“Caspar Hauser” (from Parley’s Magazine, Saturday, March 30, 1833; pp. 29-30)
Caspar Hauser was a German boy, who from his infancy to his seventeenth year was confined in a small, low room, which was kept entirely dark. In this apartment, he never heard a sound, nor obtained a glimpse of the skies. He knew no difference between day and night. The room in which he was confined, was little better than a cage. It was so low, that he had always been obliged to sit on the ground, with bare feet. He was clothed only with a shirt and pantaloons.
Whenever Caspar awoke from sleep, he found a loaf of bread and a pitcher of water by his side. He never saw the face of the man who brought him his meagre food.
My young readers, perhaps, can hardly believe, that any person could have been so wicked as to treat an unoffending child in this cruel manner. Such a crime is, indeed, as rare as it is atrocious. The authors of it have not yet been found, and the cause of its commission remains a mystery.
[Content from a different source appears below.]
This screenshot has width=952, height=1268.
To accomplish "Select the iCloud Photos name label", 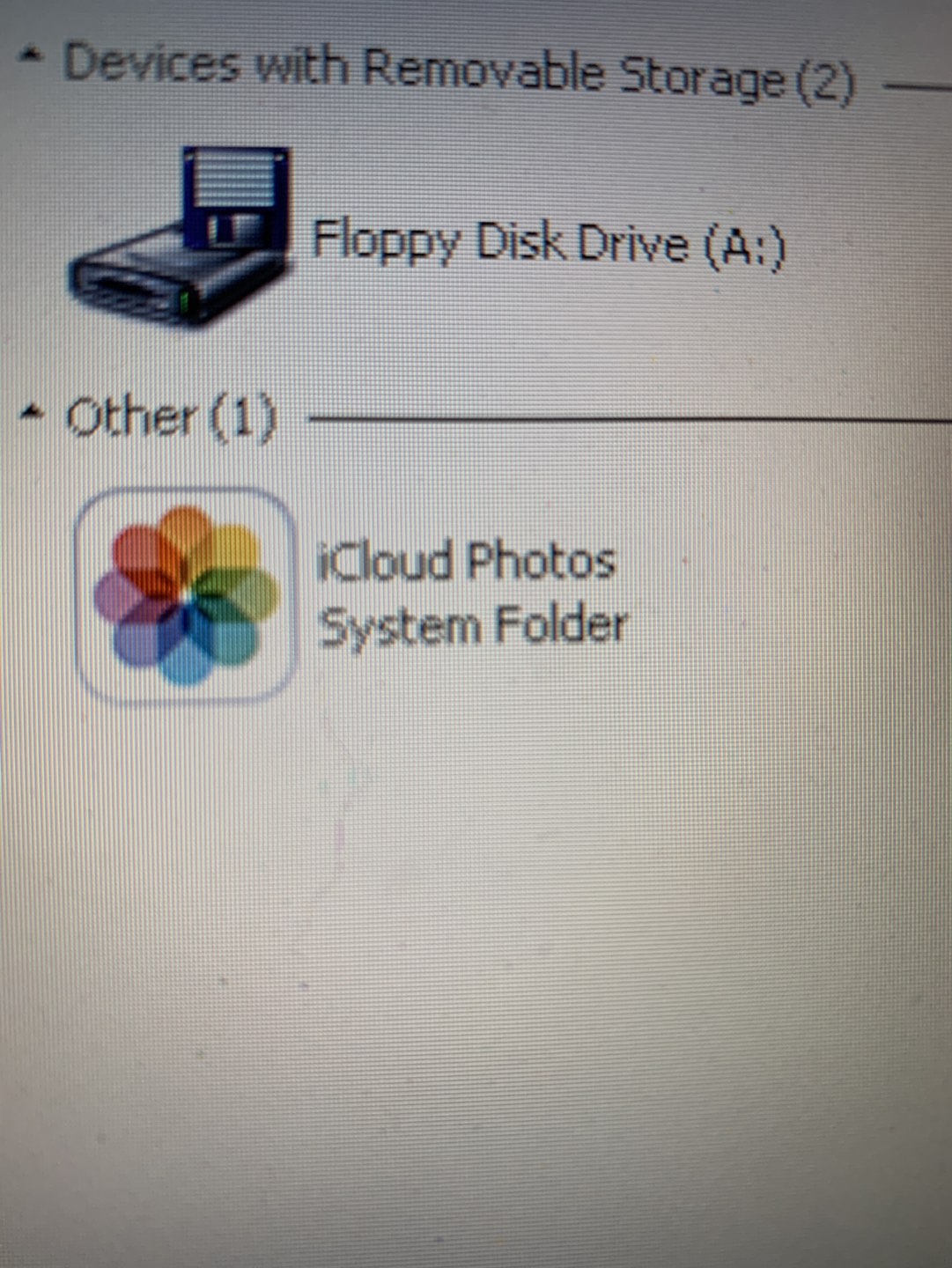I will point(465,560).
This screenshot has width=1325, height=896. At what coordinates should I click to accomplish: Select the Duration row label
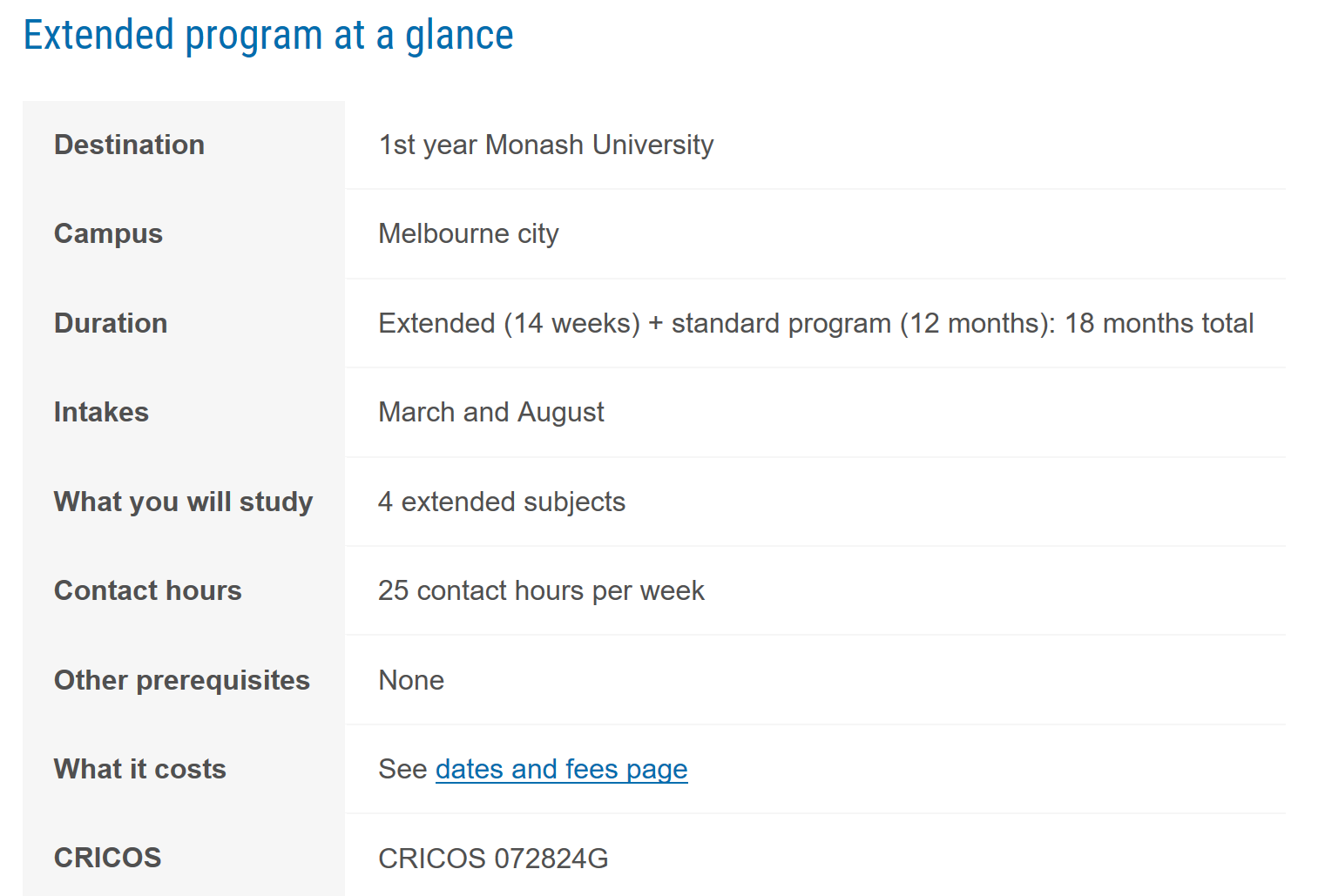(111, 323)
Poor Caspar was finally released from his prison. He was first publicly notied in the town of Nuremburg, in Germany, in 1828. He was observed standing in a very singular posture, and, apparently unable to walk. On being properly clothed and taken care of, he rapidly improved. For a long time his only amusement was in playing with little wooden horses. He used to believe that they were alive, and would try to feed them with crumbs of bread, and with water.
Having once fallen asleep on a rocking horse, he fell down and squeezed his finger; upon which he complained that the horse had bitten him. At another time he was quite inconsolable, because a man drove a nail into one of his horses.
He thought that a tree showed itself alive, by moving its leaves and branches. He expressed his indignation against a boy, who struck a tree with a small stick, for giving the tree so much pain. Seeing a gray cat, he asked, why she did not wash herself that she might become white. When he saw oxen lying down on the pavement of the street, he wondered why they did not go home and lie down there.
Once when the snow had fallen, and covered the ground, he expressed great joy that the streets, the roofs of the houses, and the trees had been so well painted. He went down into the yard, to fetch some of the white paint, as he called it, but he soon came back crying, “that the white paint had bit his hand.”
It was in the month of August, 1830, when on a fine summer evening, his instructor showed him for the first time the starry heavens. Poor Caspar was overcome with amazement and delight at the view. “That,” he exclaimed, “is indeed the most beautiful sight I have ever yet seen in the world. But who has placed all these numerous beautiful candles there? who lights them? who puts them out?”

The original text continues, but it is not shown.